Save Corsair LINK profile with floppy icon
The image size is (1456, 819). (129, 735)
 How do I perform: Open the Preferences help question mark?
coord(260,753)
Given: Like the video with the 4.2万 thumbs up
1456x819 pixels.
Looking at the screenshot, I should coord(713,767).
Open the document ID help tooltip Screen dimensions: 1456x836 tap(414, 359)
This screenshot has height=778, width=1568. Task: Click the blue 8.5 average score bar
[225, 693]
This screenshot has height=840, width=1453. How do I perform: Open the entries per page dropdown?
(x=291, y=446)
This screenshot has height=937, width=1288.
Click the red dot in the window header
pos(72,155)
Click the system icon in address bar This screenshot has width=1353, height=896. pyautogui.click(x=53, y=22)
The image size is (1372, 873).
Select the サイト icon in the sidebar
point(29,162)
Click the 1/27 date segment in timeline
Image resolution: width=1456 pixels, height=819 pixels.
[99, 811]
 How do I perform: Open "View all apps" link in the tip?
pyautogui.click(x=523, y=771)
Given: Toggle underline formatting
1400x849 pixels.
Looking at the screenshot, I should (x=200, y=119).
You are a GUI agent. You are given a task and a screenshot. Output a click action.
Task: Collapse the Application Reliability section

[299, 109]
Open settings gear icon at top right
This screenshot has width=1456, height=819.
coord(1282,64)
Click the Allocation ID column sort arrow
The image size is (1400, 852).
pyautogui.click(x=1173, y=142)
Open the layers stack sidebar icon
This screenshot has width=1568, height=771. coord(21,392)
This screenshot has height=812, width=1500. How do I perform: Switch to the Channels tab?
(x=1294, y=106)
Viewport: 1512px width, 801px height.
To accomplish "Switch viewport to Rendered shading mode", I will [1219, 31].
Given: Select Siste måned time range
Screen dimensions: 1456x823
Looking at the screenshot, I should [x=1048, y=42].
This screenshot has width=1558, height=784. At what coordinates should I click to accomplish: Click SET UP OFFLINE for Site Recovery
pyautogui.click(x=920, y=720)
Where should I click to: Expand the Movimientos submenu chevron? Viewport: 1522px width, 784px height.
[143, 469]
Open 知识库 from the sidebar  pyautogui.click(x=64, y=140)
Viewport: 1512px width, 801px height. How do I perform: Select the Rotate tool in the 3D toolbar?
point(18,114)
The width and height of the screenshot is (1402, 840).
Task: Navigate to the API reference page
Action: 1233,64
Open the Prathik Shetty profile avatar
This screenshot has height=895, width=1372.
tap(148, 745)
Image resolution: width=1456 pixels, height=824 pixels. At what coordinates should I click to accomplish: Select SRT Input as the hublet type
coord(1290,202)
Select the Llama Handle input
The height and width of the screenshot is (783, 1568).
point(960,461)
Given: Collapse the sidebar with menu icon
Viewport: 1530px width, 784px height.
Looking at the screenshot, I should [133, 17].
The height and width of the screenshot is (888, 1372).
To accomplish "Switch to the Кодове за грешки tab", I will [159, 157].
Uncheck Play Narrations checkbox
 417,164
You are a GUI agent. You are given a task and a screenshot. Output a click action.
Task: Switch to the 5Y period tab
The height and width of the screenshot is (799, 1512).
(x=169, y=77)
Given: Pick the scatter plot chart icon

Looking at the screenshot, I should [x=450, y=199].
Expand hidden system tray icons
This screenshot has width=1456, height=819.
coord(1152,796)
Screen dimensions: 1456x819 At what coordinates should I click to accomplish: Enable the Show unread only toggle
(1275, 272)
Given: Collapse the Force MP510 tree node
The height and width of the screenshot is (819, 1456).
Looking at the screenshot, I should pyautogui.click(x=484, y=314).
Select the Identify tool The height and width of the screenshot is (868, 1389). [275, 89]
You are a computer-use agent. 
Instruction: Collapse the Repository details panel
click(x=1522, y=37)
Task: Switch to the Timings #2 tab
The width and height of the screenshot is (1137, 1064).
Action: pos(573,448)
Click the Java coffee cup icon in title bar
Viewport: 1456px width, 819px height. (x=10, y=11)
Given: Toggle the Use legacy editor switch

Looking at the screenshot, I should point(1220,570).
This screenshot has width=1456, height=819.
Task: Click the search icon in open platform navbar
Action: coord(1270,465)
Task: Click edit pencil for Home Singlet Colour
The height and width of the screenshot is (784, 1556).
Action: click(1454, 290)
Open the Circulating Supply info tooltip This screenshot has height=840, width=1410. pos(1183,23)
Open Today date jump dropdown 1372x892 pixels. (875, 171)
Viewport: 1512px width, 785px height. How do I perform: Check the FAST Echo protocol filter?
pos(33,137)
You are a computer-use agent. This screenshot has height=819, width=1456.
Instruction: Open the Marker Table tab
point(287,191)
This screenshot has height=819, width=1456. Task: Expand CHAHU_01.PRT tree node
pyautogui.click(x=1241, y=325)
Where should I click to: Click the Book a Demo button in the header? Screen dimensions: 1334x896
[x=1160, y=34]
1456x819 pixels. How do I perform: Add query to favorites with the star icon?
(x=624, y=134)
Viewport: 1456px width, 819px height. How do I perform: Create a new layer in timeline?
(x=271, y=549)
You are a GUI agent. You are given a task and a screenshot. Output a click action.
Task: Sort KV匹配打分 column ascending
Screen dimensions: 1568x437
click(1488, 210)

========================

### ACTION ITEM
Note how many lines of the entries contain the string "computer", then give that number by itself.

### RESULT
2